Parlament Europejski zagłosował za przyjęciem przepisów, które dopuszczają unijne finansowanie nowych inwestycji w gaz oraz energetykę nuklearną. Ta kwestia ostatnio bardzo mocno podzieliła unijnych polityków i wynik głosowania nie był pewny do ostatniej chwili.
Za rezolucją zagłosowało 278 posłów, 328 głosowało przeciw, a 33 wstrzymało się od głosu. Aby zawetować wniosek Komisji Europejskiej, Parlament potrzebował absolutnej większości 353 głosów.

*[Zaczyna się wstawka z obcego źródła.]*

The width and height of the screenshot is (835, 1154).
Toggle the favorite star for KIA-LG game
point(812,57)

Dla Polski szczególnie ważne jest to, że gaz będzie uznawany za zieloną energię, czemu sprzeciwiali się ekolodzy.
Dzisiejsza decyzja oznacza, że na finansowanie z unijnej kasy będą mogły liczyć elektrownie gazowe czy terminale LNG. Zapewni to niezbędną elastyczność w odchodzeniu od węgla i ułatwi przejście na odnawialne źródła energii.

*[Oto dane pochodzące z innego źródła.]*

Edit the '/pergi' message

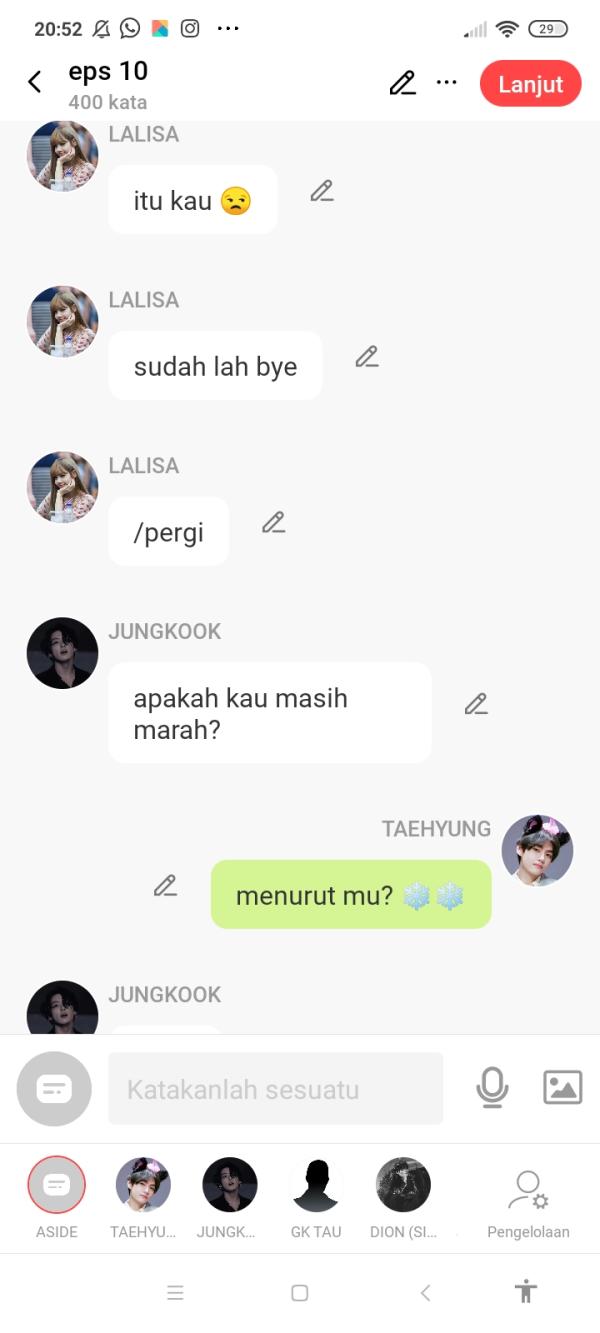click(x=274, y=523)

Eurodeputowany Jerzy Buzek z komisji do spraw przemysłu wyjaśnił, że ta decyzja nie ma nic wspólnego z gazem kupowanym od Putina. Przypomniał, że w czerwcu po raz pierwszy w historii import gazu ciekłego LNG ze Stanów Zjednoczonych do Unii był większy, niż import gazu z Rosji.

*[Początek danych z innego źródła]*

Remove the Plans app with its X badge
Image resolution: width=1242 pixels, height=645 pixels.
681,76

Władze Ukrainy także popierały uznanie gazu za zielone źródło energii, widząc w tej decyzji drogę do uniezależniania się Unii od rosyjskich dostaw.
Decyzję tę muszą jeszcze poprzeć kraje członkowskie UE, ale raczej nikt nie przewiduje z tym problemów.
Głosowanie Parlamentu Europejskiego to pokłosie przyjętego na początku lutego projektu tzw. taksonomii, który uwzględniał rolę gazu i energii nuklearnej w transformacji energetycznej. Ma on na celu ukierunkowanie prywatnych inwestycji na działania niezbędne do osiągnięcia neutralności klimatycznej. Chodzi przede wszystkim o to, aby przyspieszyć transformację energetyczną wspólnoty.